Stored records
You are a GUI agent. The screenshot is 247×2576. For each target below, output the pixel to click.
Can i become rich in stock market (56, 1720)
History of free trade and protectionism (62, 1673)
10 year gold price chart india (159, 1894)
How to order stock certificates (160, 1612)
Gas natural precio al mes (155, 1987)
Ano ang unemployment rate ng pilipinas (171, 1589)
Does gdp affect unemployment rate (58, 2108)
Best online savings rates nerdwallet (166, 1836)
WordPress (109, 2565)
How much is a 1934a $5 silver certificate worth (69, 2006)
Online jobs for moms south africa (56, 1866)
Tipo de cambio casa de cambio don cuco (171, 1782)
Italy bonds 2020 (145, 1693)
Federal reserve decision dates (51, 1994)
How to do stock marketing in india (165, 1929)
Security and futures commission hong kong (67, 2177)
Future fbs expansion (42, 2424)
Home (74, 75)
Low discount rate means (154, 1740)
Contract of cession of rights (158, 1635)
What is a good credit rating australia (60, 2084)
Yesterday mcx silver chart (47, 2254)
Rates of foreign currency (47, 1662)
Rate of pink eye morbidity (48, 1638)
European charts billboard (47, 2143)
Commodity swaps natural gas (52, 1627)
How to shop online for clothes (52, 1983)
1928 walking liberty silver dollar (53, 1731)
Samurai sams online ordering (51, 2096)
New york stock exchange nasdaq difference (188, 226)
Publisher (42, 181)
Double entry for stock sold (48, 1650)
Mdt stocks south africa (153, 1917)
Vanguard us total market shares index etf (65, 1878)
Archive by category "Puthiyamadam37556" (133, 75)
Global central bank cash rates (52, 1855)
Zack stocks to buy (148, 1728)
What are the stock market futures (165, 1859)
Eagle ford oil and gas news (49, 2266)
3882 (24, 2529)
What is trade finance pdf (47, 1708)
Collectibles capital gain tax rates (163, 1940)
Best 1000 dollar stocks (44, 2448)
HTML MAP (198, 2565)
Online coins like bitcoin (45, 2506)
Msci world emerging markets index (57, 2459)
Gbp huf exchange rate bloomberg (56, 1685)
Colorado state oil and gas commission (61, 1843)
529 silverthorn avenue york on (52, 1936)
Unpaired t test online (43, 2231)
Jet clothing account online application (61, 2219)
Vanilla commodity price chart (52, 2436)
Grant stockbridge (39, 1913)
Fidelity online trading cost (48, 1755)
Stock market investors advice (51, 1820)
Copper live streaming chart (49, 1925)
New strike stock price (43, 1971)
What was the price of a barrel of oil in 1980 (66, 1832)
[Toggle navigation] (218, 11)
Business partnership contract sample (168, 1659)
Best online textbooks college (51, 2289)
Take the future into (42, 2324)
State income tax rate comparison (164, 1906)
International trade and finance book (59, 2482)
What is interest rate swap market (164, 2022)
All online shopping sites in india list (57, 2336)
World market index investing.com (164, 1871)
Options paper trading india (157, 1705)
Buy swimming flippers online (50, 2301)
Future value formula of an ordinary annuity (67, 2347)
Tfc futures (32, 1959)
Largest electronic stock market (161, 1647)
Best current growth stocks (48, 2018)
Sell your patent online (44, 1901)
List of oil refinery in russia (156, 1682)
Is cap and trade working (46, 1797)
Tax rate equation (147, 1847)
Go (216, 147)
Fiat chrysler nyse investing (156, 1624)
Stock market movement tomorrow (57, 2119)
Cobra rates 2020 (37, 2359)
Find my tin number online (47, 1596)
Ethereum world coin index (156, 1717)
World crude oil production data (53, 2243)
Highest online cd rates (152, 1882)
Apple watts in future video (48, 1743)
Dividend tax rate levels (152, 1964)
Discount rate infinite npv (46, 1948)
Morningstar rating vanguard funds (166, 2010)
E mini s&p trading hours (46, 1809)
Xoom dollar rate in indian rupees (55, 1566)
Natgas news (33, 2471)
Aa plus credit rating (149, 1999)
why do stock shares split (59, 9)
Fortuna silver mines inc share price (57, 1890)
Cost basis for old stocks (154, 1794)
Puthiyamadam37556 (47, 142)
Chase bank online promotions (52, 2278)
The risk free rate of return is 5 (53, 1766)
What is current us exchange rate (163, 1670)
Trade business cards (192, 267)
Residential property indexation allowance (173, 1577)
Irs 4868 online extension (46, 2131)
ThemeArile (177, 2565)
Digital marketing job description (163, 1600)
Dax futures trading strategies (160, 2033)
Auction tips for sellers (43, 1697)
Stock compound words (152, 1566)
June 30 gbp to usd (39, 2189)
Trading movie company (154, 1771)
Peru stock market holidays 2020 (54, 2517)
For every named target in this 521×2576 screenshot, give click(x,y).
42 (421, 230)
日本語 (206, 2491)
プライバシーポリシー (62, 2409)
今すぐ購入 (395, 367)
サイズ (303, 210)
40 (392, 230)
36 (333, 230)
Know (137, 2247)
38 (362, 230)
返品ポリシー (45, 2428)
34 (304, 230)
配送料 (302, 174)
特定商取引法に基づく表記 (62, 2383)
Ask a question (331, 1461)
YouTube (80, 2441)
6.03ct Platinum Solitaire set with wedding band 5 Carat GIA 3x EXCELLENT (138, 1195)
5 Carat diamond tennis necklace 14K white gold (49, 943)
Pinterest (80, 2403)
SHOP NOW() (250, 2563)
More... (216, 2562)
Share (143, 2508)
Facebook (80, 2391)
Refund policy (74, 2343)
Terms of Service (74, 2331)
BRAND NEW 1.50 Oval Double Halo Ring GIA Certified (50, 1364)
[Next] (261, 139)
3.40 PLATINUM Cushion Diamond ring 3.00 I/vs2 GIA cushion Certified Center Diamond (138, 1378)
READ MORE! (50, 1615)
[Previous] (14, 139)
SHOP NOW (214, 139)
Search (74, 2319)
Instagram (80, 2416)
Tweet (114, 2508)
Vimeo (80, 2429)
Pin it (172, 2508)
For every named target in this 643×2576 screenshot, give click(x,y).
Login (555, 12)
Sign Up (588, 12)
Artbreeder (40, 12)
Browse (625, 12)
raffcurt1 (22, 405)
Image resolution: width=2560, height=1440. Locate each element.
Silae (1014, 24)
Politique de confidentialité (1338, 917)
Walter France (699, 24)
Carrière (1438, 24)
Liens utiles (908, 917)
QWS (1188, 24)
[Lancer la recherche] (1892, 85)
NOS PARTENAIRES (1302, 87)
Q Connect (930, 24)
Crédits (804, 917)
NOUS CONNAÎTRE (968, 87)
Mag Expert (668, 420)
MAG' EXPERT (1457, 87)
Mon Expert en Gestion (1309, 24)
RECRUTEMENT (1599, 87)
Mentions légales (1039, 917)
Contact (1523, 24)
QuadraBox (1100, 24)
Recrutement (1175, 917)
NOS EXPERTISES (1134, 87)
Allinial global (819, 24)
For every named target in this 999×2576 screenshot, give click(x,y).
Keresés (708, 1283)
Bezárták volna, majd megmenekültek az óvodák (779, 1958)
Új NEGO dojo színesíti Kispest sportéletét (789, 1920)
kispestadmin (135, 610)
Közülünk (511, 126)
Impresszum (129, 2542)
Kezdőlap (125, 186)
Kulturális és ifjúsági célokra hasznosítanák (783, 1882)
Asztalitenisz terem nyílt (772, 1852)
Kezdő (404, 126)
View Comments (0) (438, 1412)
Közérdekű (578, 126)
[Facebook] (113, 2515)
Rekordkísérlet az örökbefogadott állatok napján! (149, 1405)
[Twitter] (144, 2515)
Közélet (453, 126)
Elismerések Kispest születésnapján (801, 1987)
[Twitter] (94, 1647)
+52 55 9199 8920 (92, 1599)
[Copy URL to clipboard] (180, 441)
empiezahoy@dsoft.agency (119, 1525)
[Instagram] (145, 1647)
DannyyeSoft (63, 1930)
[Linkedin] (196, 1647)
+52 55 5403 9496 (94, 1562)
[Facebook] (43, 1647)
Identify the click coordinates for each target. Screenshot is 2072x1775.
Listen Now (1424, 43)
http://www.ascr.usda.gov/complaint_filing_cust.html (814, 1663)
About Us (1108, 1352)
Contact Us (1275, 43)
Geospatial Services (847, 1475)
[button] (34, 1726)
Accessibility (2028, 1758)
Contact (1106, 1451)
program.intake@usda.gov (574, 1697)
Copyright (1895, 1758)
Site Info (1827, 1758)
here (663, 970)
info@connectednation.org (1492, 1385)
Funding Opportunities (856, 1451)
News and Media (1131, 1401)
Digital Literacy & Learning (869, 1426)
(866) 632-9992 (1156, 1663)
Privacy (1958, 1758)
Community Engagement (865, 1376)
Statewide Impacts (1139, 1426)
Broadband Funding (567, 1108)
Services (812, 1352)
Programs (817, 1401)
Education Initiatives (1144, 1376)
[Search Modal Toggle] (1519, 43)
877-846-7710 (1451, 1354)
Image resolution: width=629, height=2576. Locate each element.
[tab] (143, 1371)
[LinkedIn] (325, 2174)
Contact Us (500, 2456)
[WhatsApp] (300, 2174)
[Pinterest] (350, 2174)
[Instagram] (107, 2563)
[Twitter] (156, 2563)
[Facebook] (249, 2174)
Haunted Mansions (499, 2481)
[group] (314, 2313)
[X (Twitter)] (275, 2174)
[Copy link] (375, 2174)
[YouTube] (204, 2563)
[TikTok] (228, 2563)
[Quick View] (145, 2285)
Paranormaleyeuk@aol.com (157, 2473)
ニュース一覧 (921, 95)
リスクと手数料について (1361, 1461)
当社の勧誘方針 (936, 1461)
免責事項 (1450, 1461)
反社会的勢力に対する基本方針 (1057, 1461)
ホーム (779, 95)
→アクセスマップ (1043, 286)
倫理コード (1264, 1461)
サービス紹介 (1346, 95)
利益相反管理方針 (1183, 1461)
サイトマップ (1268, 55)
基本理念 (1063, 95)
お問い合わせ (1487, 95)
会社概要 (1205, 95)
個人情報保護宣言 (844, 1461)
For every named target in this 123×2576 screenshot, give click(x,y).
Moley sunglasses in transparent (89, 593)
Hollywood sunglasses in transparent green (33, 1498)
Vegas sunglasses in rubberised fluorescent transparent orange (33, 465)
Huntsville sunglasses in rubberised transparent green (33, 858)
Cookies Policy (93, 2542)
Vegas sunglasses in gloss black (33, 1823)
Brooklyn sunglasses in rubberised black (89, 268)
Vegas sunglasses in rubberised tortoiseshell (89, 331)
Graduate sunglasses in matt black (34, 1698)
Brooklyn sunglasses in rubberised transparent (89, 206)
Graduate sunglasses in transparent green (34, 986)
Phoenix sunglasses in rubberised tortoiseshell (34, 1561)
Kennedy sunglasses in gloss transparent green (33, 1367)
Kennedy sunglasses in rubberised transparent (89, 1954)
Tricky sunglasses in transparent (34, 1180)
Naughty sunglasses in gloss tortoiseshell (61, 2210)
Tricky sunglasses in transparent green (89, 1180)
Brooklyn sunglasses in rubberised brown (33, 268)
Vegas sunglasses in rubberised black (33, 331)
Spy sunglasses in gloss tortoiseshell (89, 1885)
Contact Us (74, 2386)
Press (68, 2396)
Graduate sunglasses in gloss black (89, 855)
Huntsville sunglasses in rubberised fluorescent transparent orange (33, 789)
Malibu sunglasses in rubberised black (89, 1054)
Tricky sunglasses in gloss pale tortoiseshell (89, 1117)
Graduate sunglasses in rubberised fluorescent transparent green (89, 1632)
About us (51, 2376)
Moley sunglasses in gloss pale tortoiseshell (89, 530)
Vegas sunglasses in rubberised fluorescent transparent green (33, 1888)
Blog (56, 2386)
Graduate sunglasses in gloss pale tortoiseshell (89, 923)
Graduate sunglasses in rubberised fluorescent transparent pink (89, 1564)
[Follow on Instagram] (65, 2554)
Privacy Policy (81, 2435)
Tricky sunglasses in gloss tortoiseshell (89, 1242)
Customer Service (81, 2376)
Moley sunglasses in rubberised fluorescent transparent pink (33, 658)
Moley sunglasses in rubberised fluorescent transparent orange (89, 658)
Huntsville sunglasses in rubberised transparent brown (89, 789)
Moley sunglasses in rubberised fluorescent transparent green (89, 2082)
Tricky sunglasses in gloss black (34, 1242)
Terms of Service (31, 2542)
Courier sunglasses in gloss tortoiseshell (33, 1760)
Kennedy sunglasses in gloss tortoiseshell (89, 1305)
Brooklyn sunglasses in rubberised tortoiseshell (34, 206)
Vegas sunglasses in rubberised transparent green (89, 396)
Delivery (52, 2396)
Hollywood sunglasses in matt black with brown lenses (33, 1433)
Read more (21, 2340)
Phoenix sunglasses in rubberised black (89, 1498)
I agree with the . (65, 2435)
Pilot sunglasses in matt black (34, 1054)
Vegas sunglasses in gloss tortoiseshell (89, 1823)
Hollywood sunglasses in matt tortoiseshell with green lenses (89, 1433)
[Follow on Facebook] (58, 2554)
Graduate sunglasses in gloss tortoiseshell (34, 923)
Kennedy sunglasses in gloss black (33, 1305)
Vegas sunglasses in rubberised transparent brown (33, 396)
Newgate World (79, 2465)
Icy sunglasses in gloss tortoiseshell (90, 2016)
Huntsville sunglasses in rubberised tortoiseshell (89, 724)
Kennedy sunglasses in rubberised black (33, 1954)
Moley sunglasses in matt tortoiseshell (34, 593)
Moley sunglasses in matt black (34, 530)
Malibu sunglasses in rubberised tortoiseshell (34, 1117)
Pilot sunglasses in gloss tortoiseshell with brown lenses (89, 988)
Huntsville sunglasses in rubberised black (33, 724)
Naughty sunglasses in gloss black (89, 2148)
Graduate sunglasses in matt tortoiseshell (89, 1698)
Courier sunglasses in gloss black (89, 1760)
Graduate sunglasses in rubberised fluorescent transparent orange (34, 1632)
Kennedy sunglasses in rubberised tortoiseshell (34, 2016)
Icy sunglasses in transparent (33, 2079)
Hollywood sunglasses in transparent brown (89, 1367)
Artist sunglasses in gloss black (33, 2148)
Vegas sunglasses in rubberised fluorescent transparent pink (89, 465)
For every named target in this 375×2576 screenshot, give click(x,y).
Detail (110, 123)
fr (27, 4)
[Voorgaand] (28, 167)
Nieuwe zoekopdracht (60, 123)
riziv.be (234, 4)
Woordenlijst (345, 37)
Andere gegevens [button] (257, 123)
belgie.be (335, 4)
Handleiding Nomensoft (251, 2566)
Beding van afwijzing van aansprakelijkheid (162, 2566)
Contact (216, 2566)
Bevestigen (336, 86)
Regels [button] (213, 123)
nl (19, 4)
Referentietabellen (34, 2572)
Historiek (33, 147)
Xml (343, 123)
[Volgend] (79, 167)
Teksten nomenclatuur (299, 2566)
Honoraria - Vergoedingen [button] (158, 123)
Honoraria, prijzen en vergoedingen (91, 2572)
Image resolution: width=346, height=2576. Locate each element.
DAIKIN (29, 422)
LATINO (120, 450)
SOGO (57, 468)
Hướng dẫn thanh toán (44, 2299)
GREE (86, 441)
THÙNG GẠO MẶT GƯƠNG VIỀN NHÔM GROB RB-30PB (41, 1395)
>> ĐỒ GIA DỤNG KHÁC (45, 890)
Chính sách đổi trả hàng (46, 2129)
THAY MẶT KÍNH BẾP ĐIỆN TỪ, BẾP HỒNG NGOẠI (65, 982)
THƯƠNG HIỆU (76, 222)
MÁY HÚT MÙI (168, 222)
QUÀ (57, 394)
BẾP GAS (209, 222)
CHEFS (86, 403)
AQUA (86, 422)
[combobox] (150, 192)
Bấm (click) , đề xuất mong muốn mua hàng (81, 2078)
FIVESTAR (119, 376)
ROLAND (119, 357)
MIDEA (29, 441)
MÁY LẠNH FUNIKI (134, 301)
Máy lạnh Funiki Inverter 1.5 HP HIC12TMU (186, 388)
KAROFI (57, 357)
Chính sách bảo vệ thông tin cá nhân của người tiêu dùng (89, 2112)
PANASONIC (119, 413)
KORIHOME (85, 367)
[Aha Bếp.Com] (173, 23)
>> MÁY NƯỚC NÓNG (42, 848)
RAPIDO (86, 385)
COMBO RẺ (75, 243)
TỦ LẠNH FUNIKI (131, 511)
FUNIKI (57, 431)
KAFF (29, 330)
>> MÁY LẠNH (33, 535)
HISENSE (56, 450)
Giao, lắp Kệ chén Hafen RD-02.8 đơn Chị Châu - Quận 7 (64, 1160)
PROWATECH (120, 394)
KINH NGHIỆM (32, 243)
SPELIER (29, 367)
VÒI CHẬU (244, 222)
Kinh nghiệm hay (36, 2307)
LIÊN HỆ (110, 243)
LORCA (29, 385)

### WHAT THE EXERCISE ASKS
Given the records above, return exactly the lines starting at the line containing "Új NEGO dojo" and ending at the line containing "9496 (94, 1562)", including both.

### TASK RESULT
Új NEGO dojo színesíti Kispest sportéletét (789, 1920)
kispestadmin (135, 610)
Közülünk (511, 126)
Impresszum (129, 2542)
Kezdőlap (125, 186)
Kulturális és ifjúsági célokra hasznosítanák (783, 1882)
Asztalitenisz terem nyílt (772, 1852)
Kezdő (404, 126)
View Comments (0) (438, 1412)
Közérdekű (578, 126)
[Facebook] (113, 2515)
Rekordkísérlet az örökbefogadott állatok napján! (149, 1405)
[Twitter] (144, 2515)
Közélet (453, 126)
Elismerések Kispest születésnapján (801, 1987)
[Twitter] (94, 1647)
+52 55 9199 8920 (92, 1599)
[Copy URL to clipboard] (180, 441)
empiezahoy@dsoft.agency (119, 1525)
[Instagram] (145, 1647)
DannyyeSoft (63, 1930)
[Linkedin] (196, 1647)
+52 55 5403 9496 (94, 1562)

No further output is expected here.